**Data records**
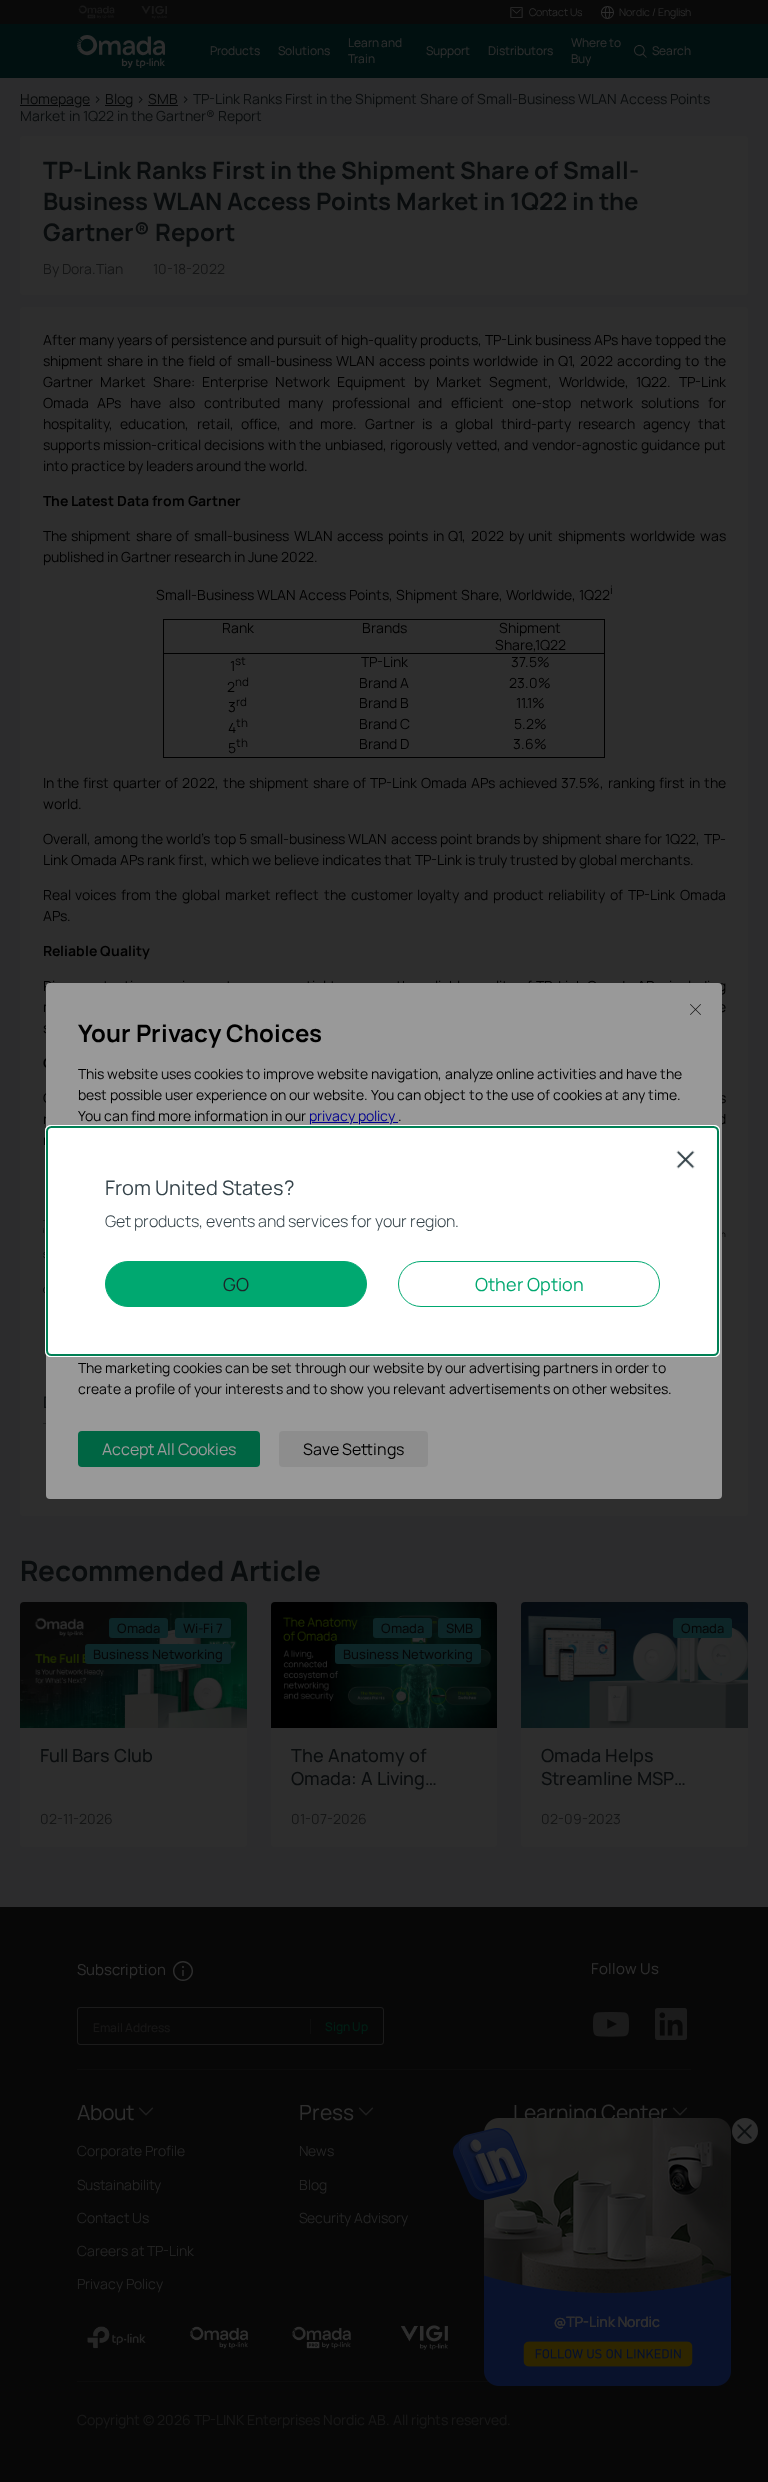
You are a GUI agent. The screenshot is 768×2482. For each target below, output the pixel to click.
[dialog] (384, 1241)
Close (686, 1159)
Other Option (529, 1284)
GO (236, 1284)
---
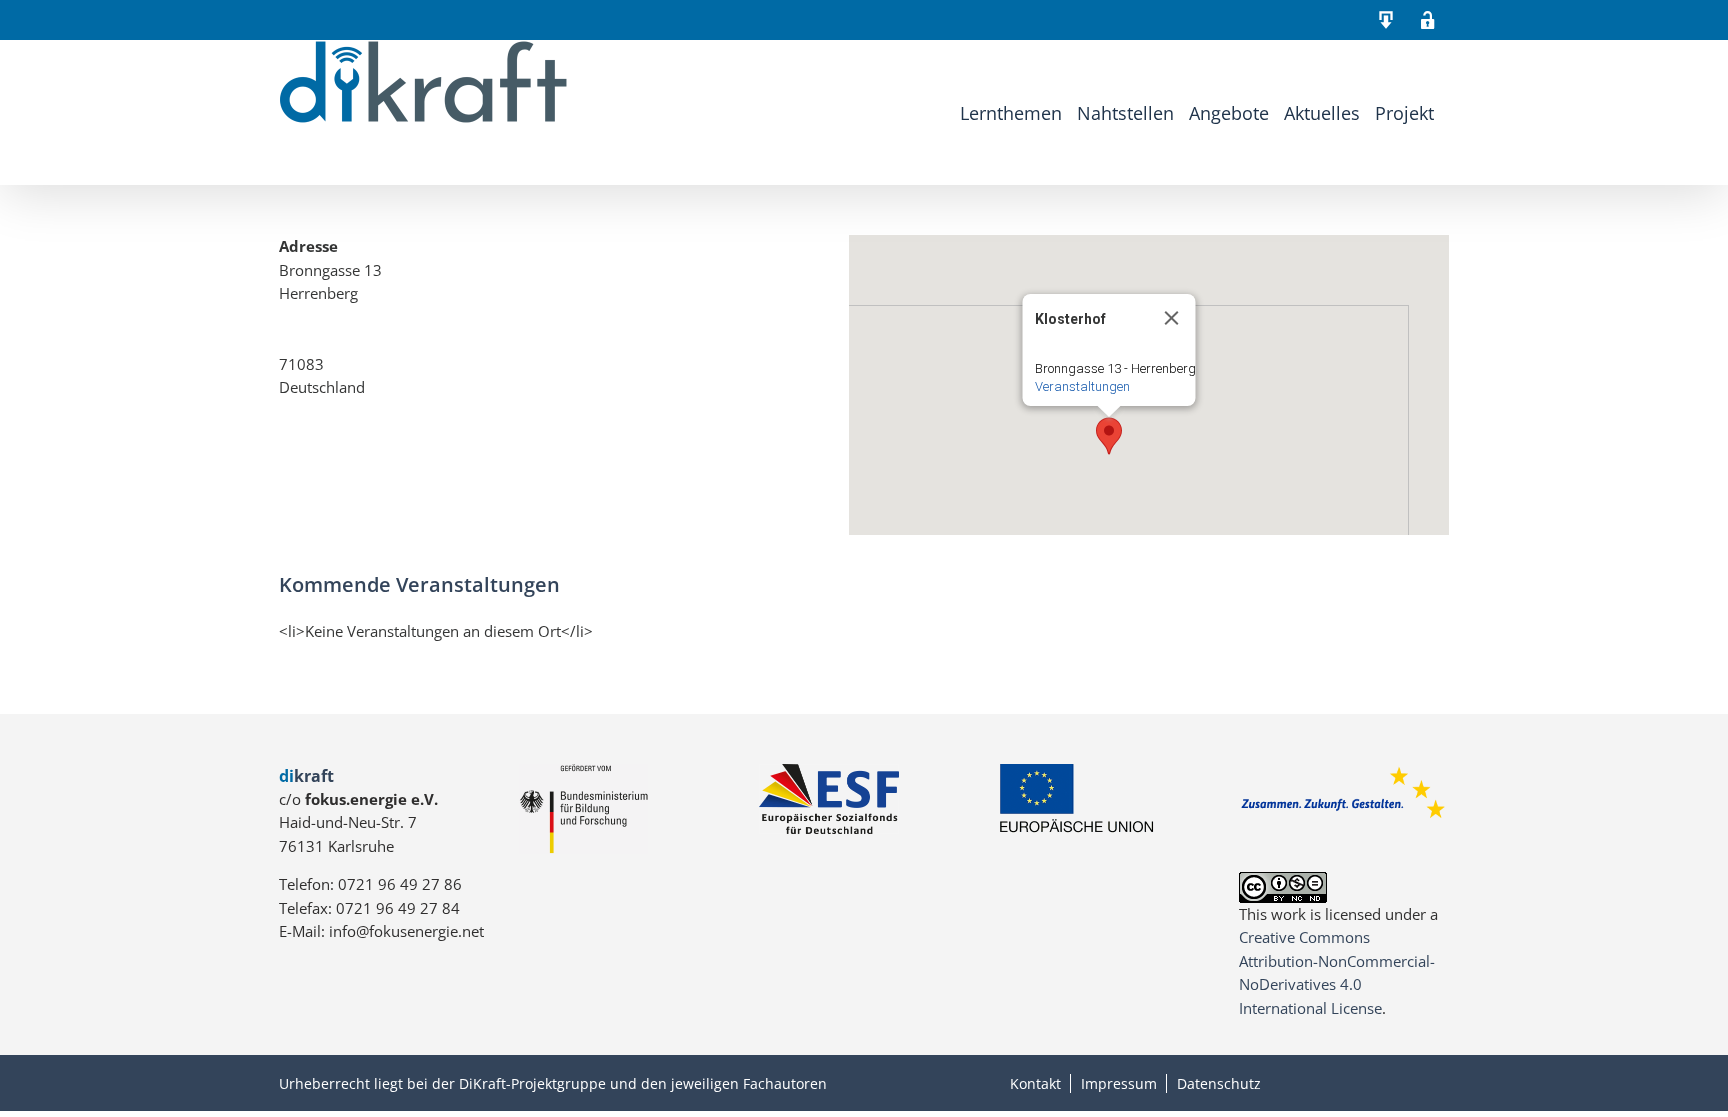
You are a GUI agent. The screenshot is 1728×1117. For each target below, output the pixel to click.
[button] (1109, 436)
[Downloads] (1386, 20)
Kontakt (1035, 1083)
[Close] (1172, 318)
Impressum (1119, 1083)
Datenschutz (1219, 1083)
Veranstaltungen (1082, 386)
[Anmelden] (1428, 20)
...
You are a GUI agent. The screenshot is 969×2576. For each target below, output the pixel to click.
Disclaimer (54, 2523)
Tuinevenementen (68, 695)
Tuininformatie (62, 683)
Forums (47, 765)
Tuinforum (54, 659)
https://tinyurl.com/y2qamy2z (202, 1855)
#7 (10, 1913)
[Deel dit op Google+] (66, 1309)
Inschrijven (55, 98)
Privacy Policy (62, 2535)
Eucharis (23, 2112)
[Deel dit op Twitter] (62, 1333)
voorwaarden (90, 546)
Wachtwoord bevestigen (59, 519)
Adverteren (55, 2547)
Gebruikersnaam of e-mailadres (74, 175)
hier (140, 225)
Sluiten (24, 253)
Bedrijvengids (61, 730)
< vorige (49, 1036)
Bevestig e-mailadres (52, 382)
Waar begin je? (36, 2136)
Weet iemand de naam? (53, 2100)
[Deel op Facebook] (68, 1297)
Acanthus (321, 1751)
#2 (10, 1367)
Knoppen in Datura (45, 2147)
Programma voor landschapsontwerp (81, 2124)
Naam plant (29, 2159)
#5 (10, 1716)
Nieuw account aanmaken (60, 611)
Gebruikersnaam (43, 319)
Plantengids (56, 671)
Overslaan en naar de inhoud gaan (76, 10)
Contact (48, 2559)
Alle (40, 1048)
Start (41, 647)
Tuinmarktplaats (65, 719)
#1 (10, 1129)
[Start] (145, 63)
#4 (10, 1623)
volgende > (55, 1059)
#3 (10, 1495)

**Work to be completed**
From the records above, print only the lines between the one holding "#2 (10, 1367)" and the one holding "#3 (10, 1495)", inclusive, exactly as they stand.

**Task result**
#2 (10, 1367)
Knoppen in Datura (45, 2147)
Programma voor landschapsontwerp (81, 2124)
Naam plant (29, 2159)
#5 (10, 1716)
Nieuw account aanmaken (60, 611)
Gebruikersnaam (43, 319)
Plantengids (56, 671)
Overslaan en naar de inhoud gaan (76, 10)
Contact (48, 2559)
Alle (40, 1048)
Start (41, 647)
Tuinmarktplaats (65, 719)
#1 (10, 1129)
[Start] (145, 63)
#4 (10, 1623)
volgende > (55, 1059)
#3 (10, 1495)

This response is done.